Want to Improve Your AP? Start With The Approval Process
Quadient Accounts Payable Automation by Beanworks
AP Automation, built by accountants
Did you know that 20% of the AP process is similar to herding cats?
Ok, not really. But close.
We surveyed over 200 accounts payable professionals and found that they spend 20% of their time managing approvals. Chasing colleagues for sign-off is not only an inefficient use of resources, it can be frustrating and cause issues between departments.
Why is this the case? AP approval channels are either poorly defined or lack the technology to be managed effectively. This leaves organizations more vulnerable to fraud and abuse.
In July of 2021, the SEC charged executives at FTE Networks with a multi-year accounting fraud scheme. Together, the CEO and the CFO inflated their company’s revenue and misappropriated millions of dollars for personal use.
Implementing an approval matrix can help these types of internal fraud. Practices such as having the same person approve invoices and payments ensure oversight and transparency in the process. Here are some recommendations to help you construct a solid and secure AP approval channel.

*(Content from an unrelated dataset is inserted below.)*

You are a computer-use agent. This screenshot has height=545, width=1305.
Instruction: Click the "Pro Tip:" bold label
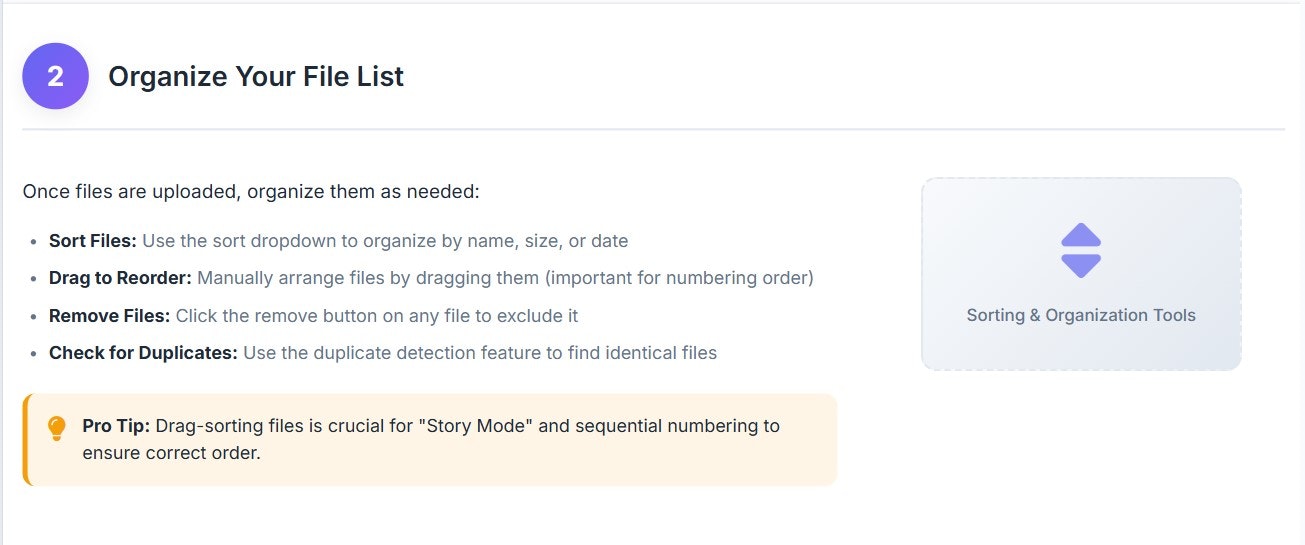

Approval channel best practices
Approval channels are rules designating invoices, purchase orders, expenses and payments to managers or team leaders for approval. After an invoice has been coded and matched to a purchase order, it will be directed to the designated approver for the next step (which is typically a payment).
After setting up approval channels for thousands of AP professionals, we recommend the following best practices:
- Create multi-level approvals: As an added layer of security, set up at least two levels of approvals. A dollar threshold can be set, for example, invoices above $1,000 will have to be reviewed by two different people. Some systems allow you to modify this flow so that an invoice can only proceed for payments after both approvers have given the green light.

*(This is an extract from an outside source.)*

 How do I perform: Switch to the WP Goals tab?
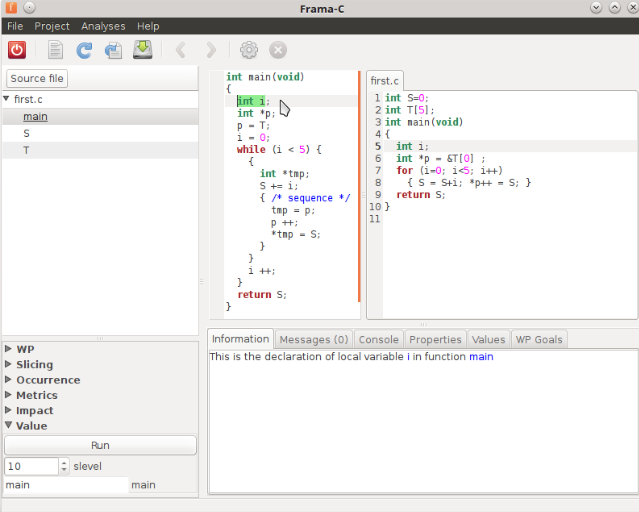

- Separate approvals: the manager approving invoices should be different than the team leader approving payments. This will enhance your risk prevention strategy of company funds getting fraudulently routed.

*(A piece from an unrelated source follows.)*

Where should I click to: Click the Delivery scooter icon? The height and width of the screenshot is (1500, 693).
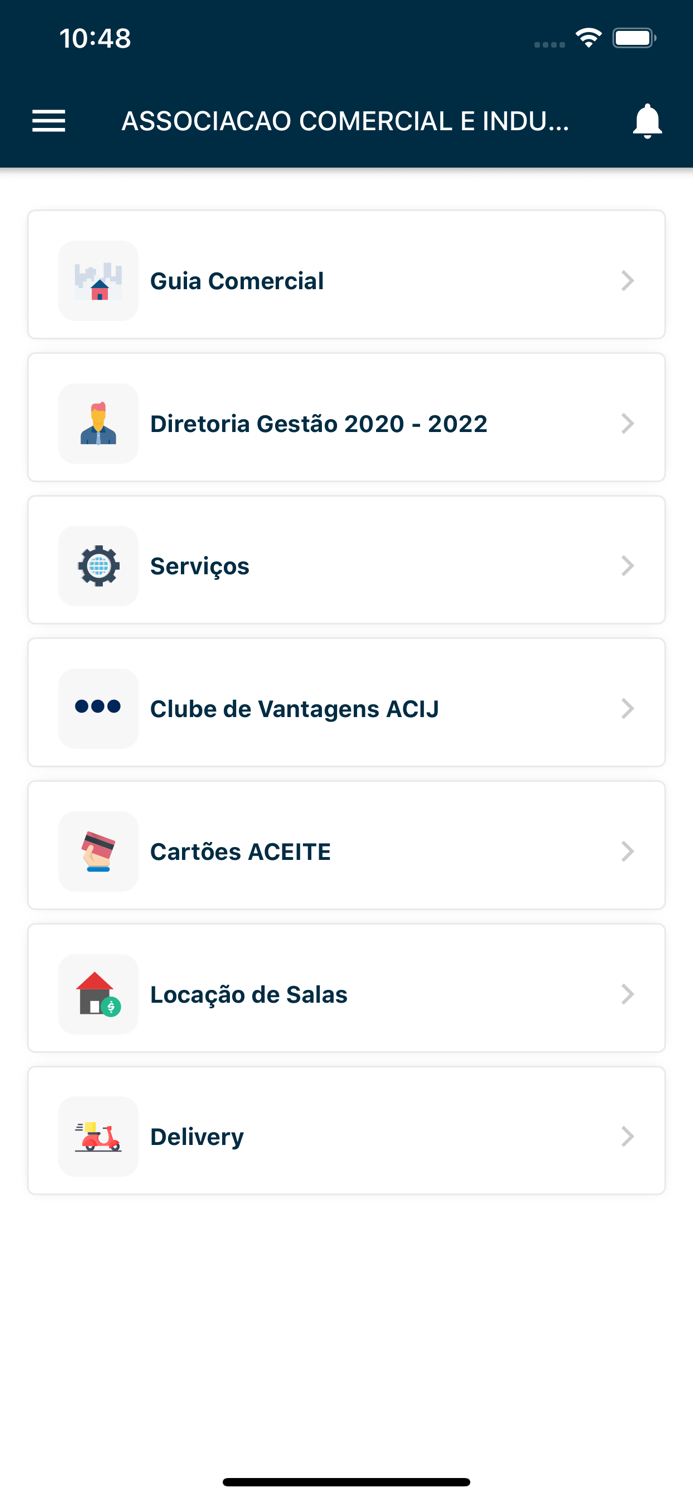coord(98,1136)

- Formalize your approvals matrix: document and follow a formal organizational structure of your approval channels. The structure should clearly define the approver, the timeline, and a secondary approver in case of absence.
- Segregate duties: GAAP (Generally Accepted Accounting Principles) recommends segregation of duties for accounting best practices — this prohibits the acquisition of financial decisions by one individual.
- Build a purchase order approval workflow: set up internal rules for making a purchase before placing an order. You can start by creating a requisition for internal approval that gets authorized by a manager or finance department, and is then sent to the supplier. Various workflow management systems allow setting up trigger-based actions to manage purchase orders.
Automation of approval channels
Adopting an AP automation solution is a vital step in increasing security. The software offers customizable approval channels based on the requirements of the company. It’s a great way to move from herding cats to streamlining an important process. For example, Beanworks is one of the few AP software solutions offering a highly customizable organizational structure with separate approval workflows for all accounting processes – purchase orders, invoices, and payments.
Here are the three core benefits:
- Restricts unauthorized access: only authorized approvers can check status, history, previous reports, and approve an invoice or payment.
- Customized routing: invoices can be routed based on location, department, project, vendor, etc. For example, an employee in Vancouver can code an invoice to the company’s New York location’s marketing head. That marketing head can collaborate on the document by entering any comments or questions online, without having to go through a paper or email trail. This creates an electronic audit trail of all approval steps completed for every document.
- Approval sub-sets: CFOs can create subsets or criteria for certain types of invoices. For example, an invoice could be marked approved after one of the two approvers has signed off on it. Companies can modify this flow further so that an invoice is only approved when all approvers have reviewed and accepted it.
Many organizations talk about continual assessment and improvement in their operating process, yet they continue to simply “make-do” with antiquated systems. Often, they address the symptoms of poor performance, without looking closely at the underlying cause – an inadequate internal infrastructure that prevents them from operating at peak efficiency.
At a time when the financial arm of a business is more important than ever, we recommend investing in approval process management. It can help you reduce costs by eliminating time-intensive practices, keep your team focused on more strategic work, and safeguard the spend of your organization.